● TASK DESCRIPTION:
Turn every line of the records below into a JSON list of strings, one string per line, skipping blank lines.

Start of Block

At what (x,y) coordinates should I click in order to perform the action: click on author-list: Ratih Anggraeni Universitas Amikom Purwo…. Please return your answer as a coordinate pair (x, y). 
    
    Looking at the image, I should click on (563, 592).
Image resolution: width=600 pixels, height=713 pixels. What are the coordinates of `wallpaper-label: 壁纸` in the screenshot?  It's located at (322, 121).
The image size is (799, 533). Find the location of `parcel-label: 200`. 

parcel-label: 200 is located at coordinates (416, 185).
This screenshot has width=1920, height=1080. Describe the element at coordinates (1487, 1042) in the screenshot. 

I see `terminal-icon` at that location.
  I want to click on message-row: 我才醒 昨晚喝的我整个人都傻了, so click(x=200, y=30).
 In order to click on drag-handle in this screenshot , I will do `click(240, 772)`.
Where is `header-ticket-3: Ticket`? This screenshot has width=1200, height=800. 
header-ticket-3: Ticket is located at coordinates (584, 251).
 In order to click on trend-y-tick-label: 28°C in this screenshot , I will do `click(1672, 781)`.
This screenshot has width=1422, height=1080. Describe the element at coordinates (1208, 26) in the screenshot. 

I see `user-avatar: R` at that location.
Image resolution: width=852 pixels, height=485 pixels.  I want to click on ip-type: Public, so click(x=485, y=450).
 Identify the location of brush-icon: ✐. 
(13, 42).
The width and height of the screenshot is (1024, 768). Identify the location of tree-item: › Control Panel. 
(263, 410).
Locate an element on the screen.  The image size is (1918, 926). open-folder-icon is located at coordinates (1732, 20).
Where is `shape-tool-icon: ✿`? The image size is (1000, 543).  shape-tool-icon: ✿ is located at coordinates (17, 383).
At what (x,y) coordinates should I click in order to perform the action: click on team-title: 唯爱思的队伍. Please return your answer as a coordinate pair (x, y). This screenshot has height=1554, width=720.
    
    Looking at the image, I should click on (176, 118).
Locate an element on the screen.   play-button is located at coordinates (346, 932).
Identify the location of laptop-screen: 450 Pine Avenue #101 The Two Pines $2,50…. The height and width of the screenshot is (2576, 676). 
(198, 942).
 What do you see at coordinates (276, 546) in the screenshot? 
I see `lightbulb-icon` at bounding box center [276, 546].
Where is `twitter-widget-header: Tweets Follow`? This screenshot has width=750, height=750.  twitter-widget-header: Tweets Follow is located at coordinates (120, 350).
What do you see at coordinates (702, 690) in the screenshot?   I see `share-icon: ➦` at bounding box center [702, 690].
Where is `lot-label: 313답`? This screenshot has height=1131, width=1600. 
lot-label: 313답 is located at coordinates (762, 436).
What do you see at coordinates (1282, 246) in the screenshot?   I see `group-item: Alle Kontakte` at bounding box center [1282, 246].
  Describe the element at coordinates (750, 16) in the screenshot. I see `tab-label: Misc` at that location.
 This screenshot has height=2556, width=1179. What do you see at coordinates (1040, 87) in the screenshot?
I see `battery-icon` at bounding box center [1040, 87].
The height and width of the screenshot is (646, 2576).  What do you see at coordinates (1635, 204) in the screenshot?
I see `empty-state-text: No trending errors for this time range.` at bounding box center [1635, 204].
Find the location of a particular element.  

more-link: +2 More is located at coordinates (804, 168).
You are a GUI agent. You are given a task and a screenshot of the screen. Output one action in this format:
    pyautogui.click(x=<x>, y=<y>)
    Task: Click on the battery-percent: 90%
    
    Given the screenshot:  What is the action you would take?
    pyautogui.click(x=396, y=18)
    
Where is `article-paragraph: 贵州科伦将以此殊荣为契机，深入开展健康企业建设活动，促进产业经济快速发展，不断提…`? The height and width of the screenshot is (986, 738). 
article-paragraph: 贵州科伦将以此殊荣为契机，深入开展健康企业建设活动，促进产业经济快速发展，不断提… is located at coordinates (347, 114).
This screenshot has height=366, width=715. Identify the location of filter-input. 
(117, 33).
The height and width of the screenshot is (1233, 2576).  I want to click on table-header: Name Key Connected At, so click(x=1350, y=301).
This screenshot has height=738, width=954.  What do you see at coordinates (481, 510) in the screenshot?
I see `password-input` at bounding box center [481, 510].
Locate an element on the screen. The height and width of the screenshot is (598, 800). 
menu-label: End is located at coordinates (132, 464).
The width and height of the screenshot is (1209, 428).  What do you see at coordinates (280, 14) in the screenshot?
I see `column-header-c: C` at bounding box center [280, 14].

End of Block

● ANSWER BOX:
[
  "At what (x,y) coordinates should I click in order to perform the action: click on author-list: Ratih Anggraeni Universitas Amikom Purwo…. Please return your answer as a coordinate pair (x, y). ",
  "    Looking at the image, I should click on (563, 592).",
  "Image resolution: width=600 pixels, height=713 pixels. What are the coordinates of `wallpaper-label: 壁纸` in the screenshot?  It's located at (322, 121).",
  "The image size is (799, 533). Find the location of `parcel-label: 200`. ",
  "parcel-label: 200 is located at coordinates (416, 185).",
  "This screenshot has width=1920, height=1080. Describe the element at coordinates (1487, 1042) in the screenshot. ",
  "I see `terminal-icon` at that location.",
  "  I want to click on message-row: 我才醒 昨晚喝的我整个人都傻了, so click(x=200, y=30).",
  " In order to click on drag-handle in this screenshot , I will do `click(240, 772)`.",
  "Where is `header-ticket-3: Ticket`? This screenshot has width=1200, height=800. ",
  "header-ticket-3: Ticket is located at coordinates (584, 251).",
  " In order to click on trend-y-tick-label: 28°C in this screenshot , I will do `click(1672, 781)`.",
  "This screenshot has width=1422, height=1080. Describe the element at coordinates (1208, 26) in the screenshot. ",
  "I see `user-avatar: R` at that location.",
  "Image resolution: width=852 pixels, height=485 pixels.  I want to click on ip-type: Public, so click(x=485, y=450).",
  " Identify the location of brush-icon: ✐. ",
  "(13, 42).",
  "The width and height of the screenshot is (1024, 768). Identify the location of tree-item: › Control Panel. ",
  "(263, 410).",
  "Locate an element on the screen.  The image size is (1918, 926). open-folder-icon is located at coordinates (1732, 20).",
  "Where is `shape-tool-icon: ✿`? The image size is (1000, 543).  shape-tool-icon: ✿ is located at coordinates (17, 383).",
  "At what (x,y) coordinates should I click in order to perform the action: click on team-title: 唯爱思的队伍. Please return your answer as a coordinate pair (x, y). This screenshot has height=1554, width=720.",
  "    Looking at the image, I should click on (176, 118).",
  "Locate an element on the screen.   play-button is located at coordinates (346, 932).",
  "Identify the location of laptop-screen: 450 Pine Avenue #101 The Two Pines $2,50…. The height and width of the screenshot is (2576, 676). ",
  "(198, 942).",
  " What do you see at coordinates (276, 546) in the screenshot? ",
  "I see `lightbulb-icon` at bounding box center [276, 546].",
  "Where is `twitter-widget-header: Tweets Follow`? This screenshot has width=750, height=750.  twitter-widget-header: Tweets Follow is located at coordinates (120, 350).",
  "What do you see at coordinates (702, 690) in the screenshot?   I see `share-icon: ➦` at bounding box center [702, 690].",
  "Where is `lot-label: 313답`? This screenshot has height=1131, width=1600. ",
  "lot-label: 313답 is located at coordinates (762, 436).",
  "What do you see at coordinates (1282, 246) in the screenshot?   I see `group-item: Alle Kontakte` at bounding box center [1282, 246].",
  "  Describe the element at coordinates (750, 16) in the screenshot. I see `tab-label: Misc` at that location.",
  " This screenshot has height=2556, width=1179. What do you see at coordinates (1040, 87) in the screenshot?",
  "I see `battery-icon` at bounding box center [1040, 87].",
  "The height and width of the screenshot is (646, 2576).  What do you see at coordinates (1635, 204) in the screenshot?",
  "I see `empty-state-text: No trending errors for this time range.` at bounding box center [1635, 204].",
  "Find the location of a particular element.  ",
  "more-link: +2 More is located at coordinates (804, 168).",
  "You are a GUI agent. You are given a task and a screenshot of the screen. Output one action in this format:",
  "    pyautogui.click(x=<x>, y=<y>)",
  "    Task: Click on the battery-percent: 90%",
  "    Given the screenshot:  What is the action you would take?",
  "    pyautogui.click(x=396, y=18)",
  "Where is `article-paragraph: 贵州科伦将以此殊荣为契机，深入开展健康企业建设活动，促进产业经济快速发展，不断提…`? The height and width of the screenshot is (986, 738). ",
  "article-paragraph: 贵州科伦将以此殊荣为契机，深入开展健康企业建设活动，促进产业经济快速发展，不断提… is located at coordinates (347, 114).",
  "This screenshot has height=366, width=715. Identify the location of filter-input. ",
  "(117, 33).",
  "The height and width of the screenshot is (1233, 2576).  I want to click on table-header: Name Key Connected At, so click(x=1350, y=301).",
  "This screenshot has height=738, width=954.  What do you see at coordinates (481, 510) in the screenshot?",
  "I see `password-input` at bounding box center [481, 510].",
  "Locate an element on the screen. The height and width of the screenshot is (598, 800). ",
  "menu-label: End is located at coordinates (132, 464).",
  "The width and height of the screenshot is (1209, 428).  What do you see at coordinates (280, 14) in the screenshot?",
  "I see `column-header-c: C` at bounding box center [280, 14]."
]